(Provided records)

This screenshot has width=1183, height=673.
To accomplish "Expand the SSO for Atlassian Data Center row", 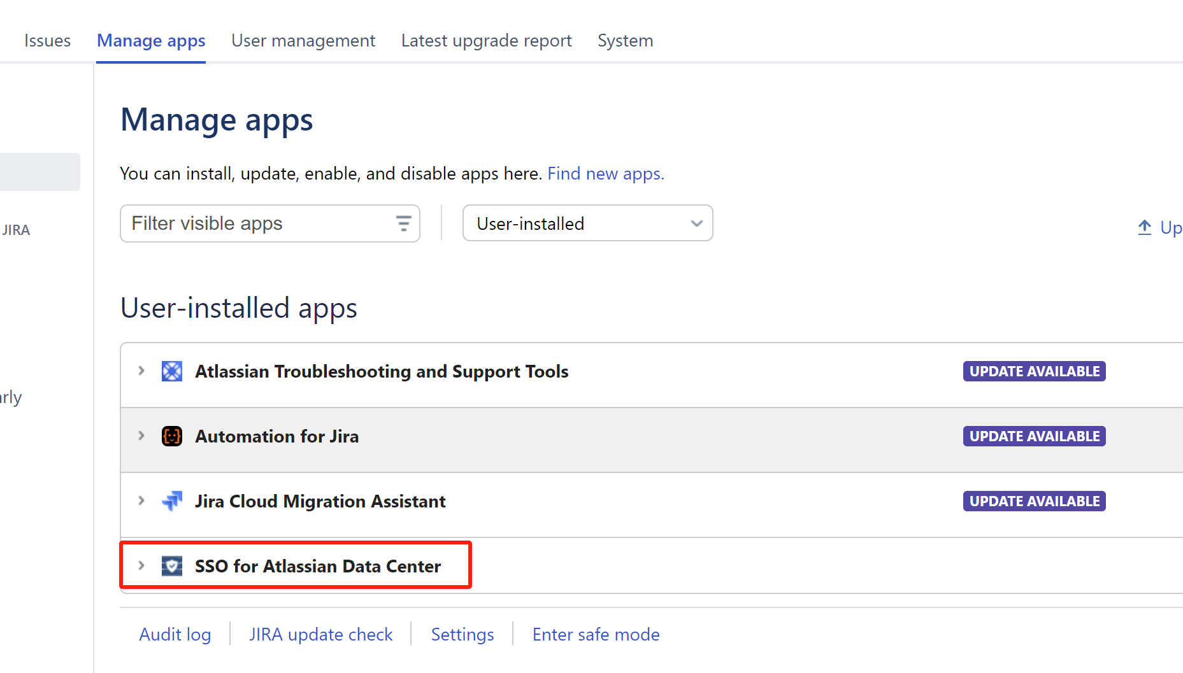I will tap(141, 565).
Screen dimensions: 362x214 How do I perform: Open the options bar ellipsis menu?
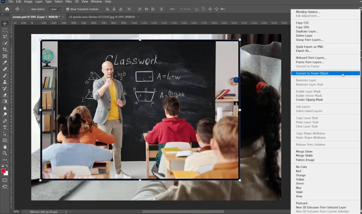tap(172, 9)
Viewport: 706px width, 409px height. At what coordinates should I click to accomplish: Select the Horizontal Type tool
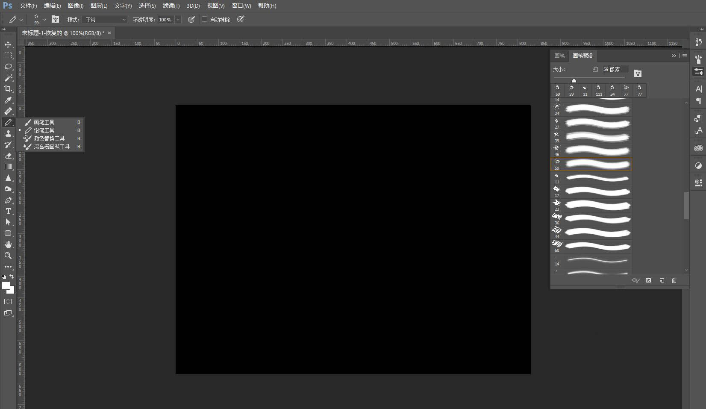(x=8, y=211)
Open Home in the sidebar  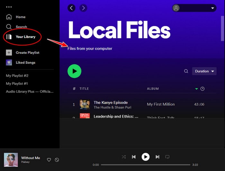21,17
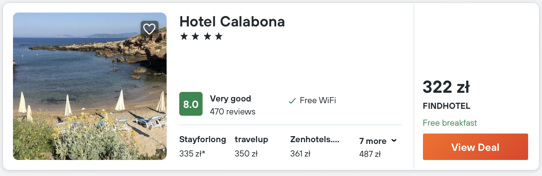Viewport: 542px width, 176px height.
Task: Select the FINDHOTEL provider label
Action: [x=446, y=106]
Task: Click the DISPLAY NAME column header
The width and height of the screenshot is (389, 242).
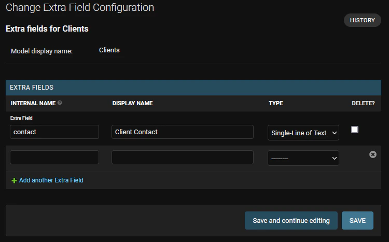Action: (132, 103)
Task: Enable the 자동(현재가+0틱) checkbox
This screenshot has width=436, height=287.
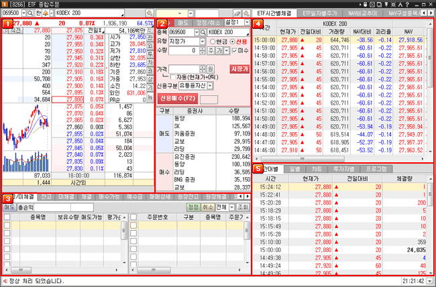Action: pyautogui.click(x=172, y=78)
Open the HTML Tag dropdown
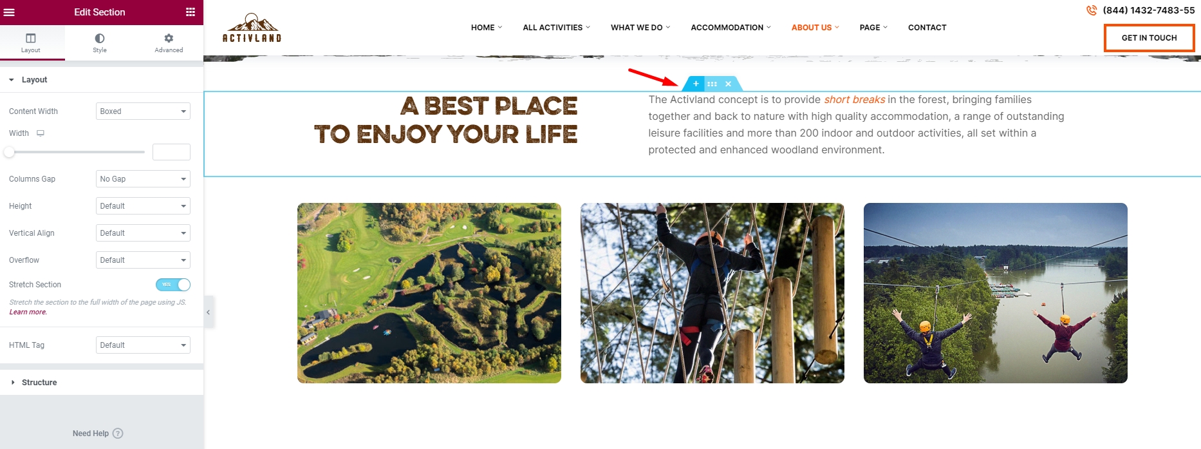Viewport: 1201px width, 449px height. tap(143, 345)
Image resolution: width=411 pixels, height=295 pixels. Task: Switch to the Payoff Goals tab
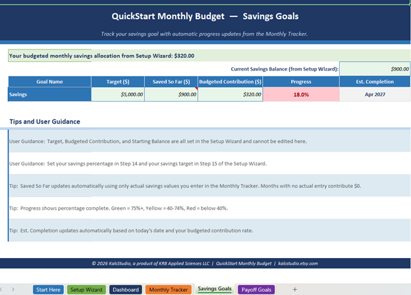pos(256,289)
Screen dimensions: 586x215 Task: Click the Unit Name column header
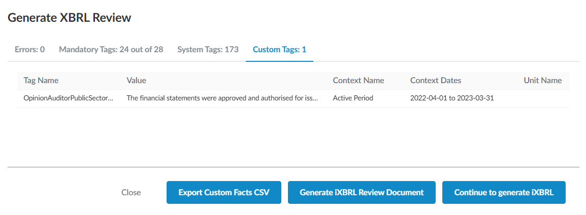542,81
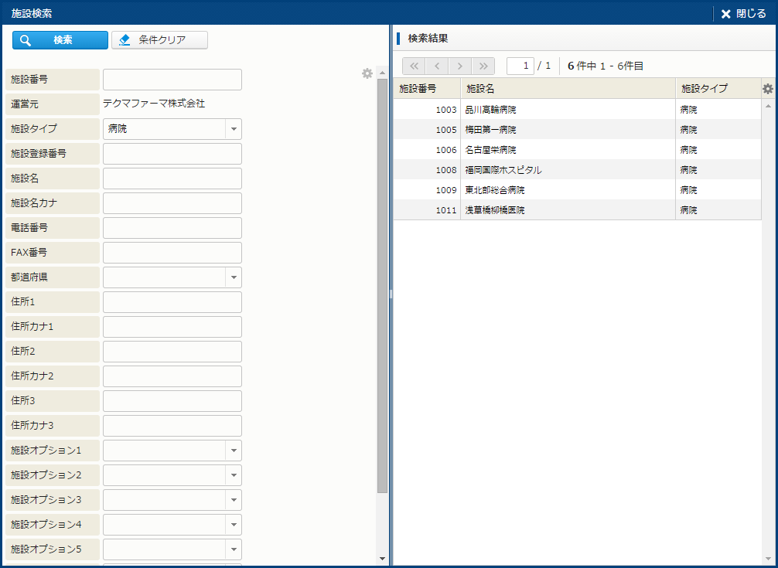Click the 施設名 input field
Viewport: 778px width, 568px height.
[172, 179]
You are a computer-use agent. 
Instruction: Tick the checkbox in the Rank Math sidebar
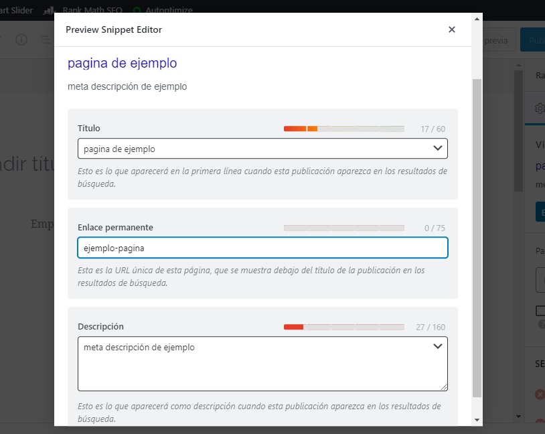[x=540, y=311]
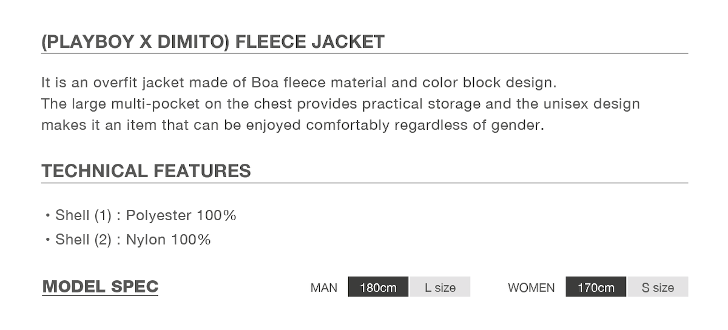This screenshot has height=330, width=728.
Task: Click the PLAYBOY X DIMITO FLEECE JACKET title
Action: click(212, 42)
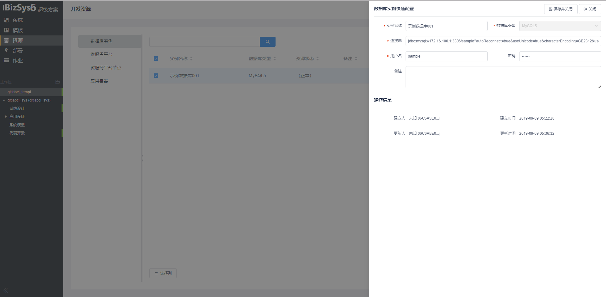Viewport: 606px width, 297px height.
Task: Click the Deploy lightning bolt icon
Action: tap(6, 50)
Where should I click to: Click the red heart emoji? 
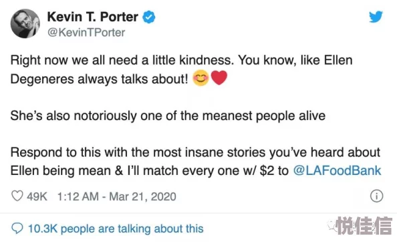[219, 78]
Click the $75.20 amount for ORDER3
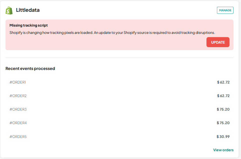This screenshot has height=159, width=241. (x=223, y=109)
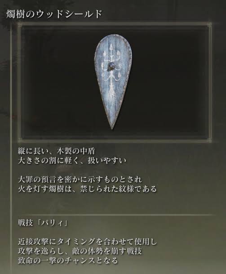Click the description line 縦に長い、木製の中盾
The image size is (226, 274).
pyautogui.click(x=56, y=151)
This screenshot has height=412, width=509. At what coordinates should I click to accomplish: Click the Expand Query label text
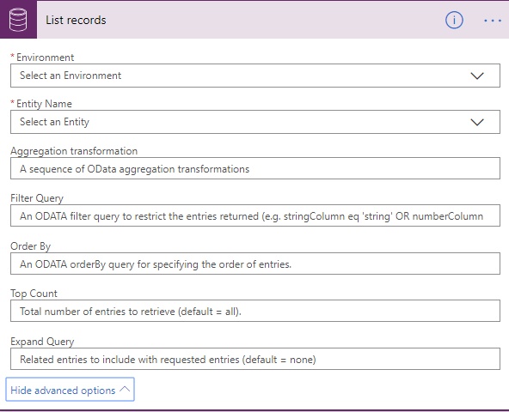point(42,342)
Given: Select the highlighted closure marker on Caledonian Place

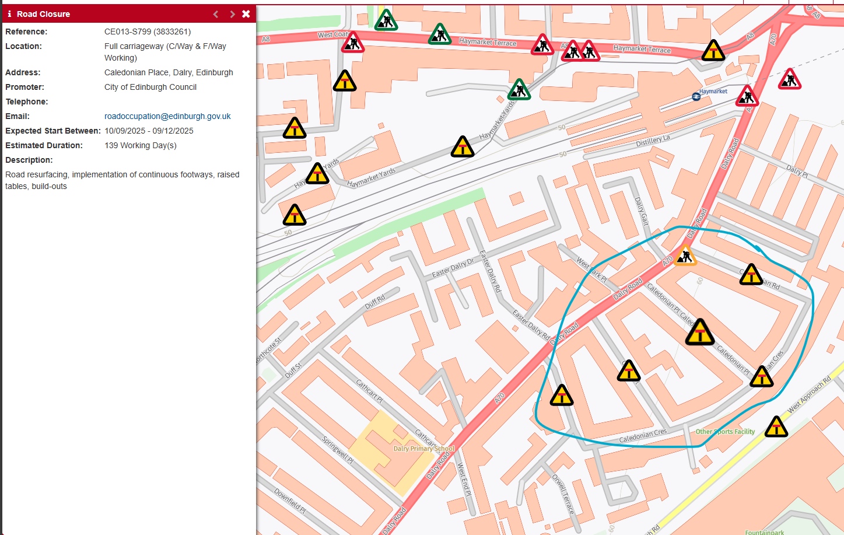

(End Provided records)

- [Problem details] Emit the lines of the data above from the one containing "Where should I" through its final line, both endpoints included. Pictures do not belong in the output.

- [Output for this exercise]
Where should I click to: Click the red heart emoji? 
[219, 78]
Click the $75.20 amount for ORDER3
This screenshot has height=159, width=241. (x=223, y=109)
Click the description line 縦に長い、木製の中盾
The image size is (226, 274).
pyautogui.click(x=56, y=151)
This screenshot has height=412, width=509. At what coordinates should I click to accomplish: Click the Expand Query label text
point(42,342)
Given: Select the highlighted closure marker on Caledonian Place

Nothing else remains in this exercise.